The passenger side door flung open and I Iet out a scream, clutching at my heart instantly. My eyes darted back to my door which was now open and letting the rain into the car. Harry was bent at his hips in front of me, one hand outstretched. He was already saturated from the rain and I still had no idea what was going on.

I trusted him, I'll never understand where the deep trust I had for him came from and it scared me a little too much. I grabbed his hand and allowed him to pull me out of the warmth of the car and into the freezing rain. Once I was standing, he quickly leaned back into the car and cranked the volume of the radio all the way up.

** Play Let Me Love the Lonely by James Arthur

I was cold. I was confused. I was nervous. I was frozen.

"Wha-" I started, only to be hushed by Harry, seemingly enjoying the silence.

With shaky hands, he reached for me again, holding my hands in his before yanking my body flush against his and wrapping his arms around my shoulders tightly. Like magnets, my hands met behind his back equally as tight as he was holding me. His chest was so warm, a complete contrast to the rest of my body which was numbingly cold thanks to the rain.

He took a few steps backwards so we were standing in the cars headlights, completely illuminated for one another. Exposed.

Let me love the lonely out of you. Let me love the pain you're going through.

My breath hitched in my throat and I almost choked at the relevance of the song. Noticing my stillness, like he always does, Harry slowly began to rock the two of us side to side to the tune of the music. He held me tighter as I clung to his chest and buried my forehead into his sternum. His warm hands traced calming circles on the space between my shoulder blades and held the back of my head to his chest, my muscles instantly relaxing under his touch. I couldn't even recognise the rain at this point.

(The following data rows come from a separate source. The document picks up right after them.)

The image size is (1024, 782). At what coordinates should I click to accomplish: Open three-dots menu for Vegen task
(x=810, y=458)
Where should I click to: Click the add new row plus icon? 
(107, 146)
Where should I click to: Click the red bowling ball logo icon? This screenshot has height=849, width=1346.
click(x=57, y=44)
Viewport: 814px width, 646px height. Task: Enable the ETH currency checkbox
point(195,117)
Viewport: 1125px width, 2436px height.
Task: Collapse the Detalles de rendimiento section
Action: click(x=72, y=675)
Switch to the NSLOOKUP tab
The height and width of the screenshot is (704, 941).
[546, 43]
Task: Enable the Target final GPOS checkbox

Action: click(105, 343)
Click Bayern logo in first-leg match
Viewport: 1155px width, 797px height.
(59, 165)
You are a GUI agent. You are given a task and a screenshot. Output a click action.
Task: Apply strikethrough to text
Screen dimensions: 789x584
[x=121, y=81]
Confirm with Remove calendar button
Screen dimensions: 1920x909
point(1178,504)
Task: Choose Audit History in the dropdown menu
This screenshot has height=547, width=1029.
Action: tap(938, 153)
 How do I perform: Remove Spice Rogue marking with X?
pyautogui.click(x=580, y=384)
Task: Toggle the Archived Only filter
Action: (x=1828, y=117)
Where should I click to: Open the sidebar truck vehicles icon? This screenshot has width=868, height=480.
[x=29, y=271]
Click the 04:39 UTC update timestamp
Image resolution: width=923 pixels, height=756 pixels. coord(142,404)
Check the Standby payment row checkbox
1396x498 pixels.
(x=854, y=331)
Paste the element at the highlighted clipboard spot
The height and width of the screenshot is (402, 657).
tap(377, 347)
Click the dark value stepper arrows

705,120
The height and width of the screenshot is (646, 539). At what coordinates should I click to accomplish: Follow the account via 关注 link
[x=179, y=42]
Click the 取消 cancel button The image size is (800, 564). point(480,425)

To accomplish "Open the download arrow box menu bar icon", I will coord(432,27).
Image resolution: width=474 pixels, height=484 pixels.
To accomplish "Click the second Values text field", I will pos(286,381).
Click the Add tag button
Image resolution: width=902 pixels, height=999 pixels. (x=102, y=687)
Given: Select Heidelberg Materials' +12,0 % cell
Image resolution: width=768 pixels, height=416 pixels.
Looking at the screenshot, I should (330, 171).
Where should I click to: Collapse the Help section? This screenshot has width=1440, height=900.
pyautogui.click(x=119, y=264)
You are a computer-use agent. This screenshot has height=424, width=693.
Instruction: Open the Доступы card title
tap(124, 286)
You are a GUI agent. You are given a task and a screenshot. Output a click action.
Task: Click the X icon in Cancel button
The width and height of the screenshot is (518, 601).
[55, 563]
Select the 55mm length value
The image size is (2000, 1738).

Your own worst enemy, You think that no one sees. I do, cause I'm like that too.

Much like last weekend, I could tell that he didn't want to force me into anything. Instead he was just interested in being there for me if I needed him. The rain was heavier than before, each drop hit my skin like a rock but the pain of that was nothing compared to the care I felt dripping off of Harry.

Lips pressed firmly to the top of my head and warmth engulfed the area around my heart, a shiver running down my spine. It had been such a long time since I felt safe like I do now, I almost mistook the feeling for something else. Something much more serious.

"This world is much too cold to sleep alone." His deep voice mumbled from above me.

Breathe, Josephine. The same voice repeated those words in my mind a few times before I built up the courage to lift my head from his chest and look Harry dead in those green eyes. The headlights illuminated one side of his face, making the green seem so much brighter than usual, the other side shadowed.

For the first time tonight, I maintained eye contact with Harry, refusing to look away. He reciprocated this but instead of looking at me, he seemed to look into me, almost assessing my mood and reaction. My hands slid across his hips to his stomach, before trailing up and sitting on each of his frozen cheeks. The cold breeze was cutting through my soaked hoodie now and I finally allowed myself to shiver.

Harry smiled sympathetically, nodding his head once and leading me back to the passenger side of the car. The door was closed behind me as he ran to jump in the drivers side. The heating was immediately turned all the way up, the warmth almost burning our skin with the sudden change.

Although we hadn't spoken a word since we had left his driveway, we both shared so much. It was such an oddly intimate moment and yet, it was so casual.

I tilted my head towards his side of the car and shamelessly observed him. Left leg propped up on the driver seat, right arm stretched across the window, head resting on his right shoulder and his eyes staring at me.

Another new emotion flooded my heart, I wanted to share things about myself with him. If not for me, but to ensure him that I wasn't pushing him away for his doings. I needed to tell him that it was me and not him, without using those explicit words. Our eyes were still locked on one another as I took a deep breath.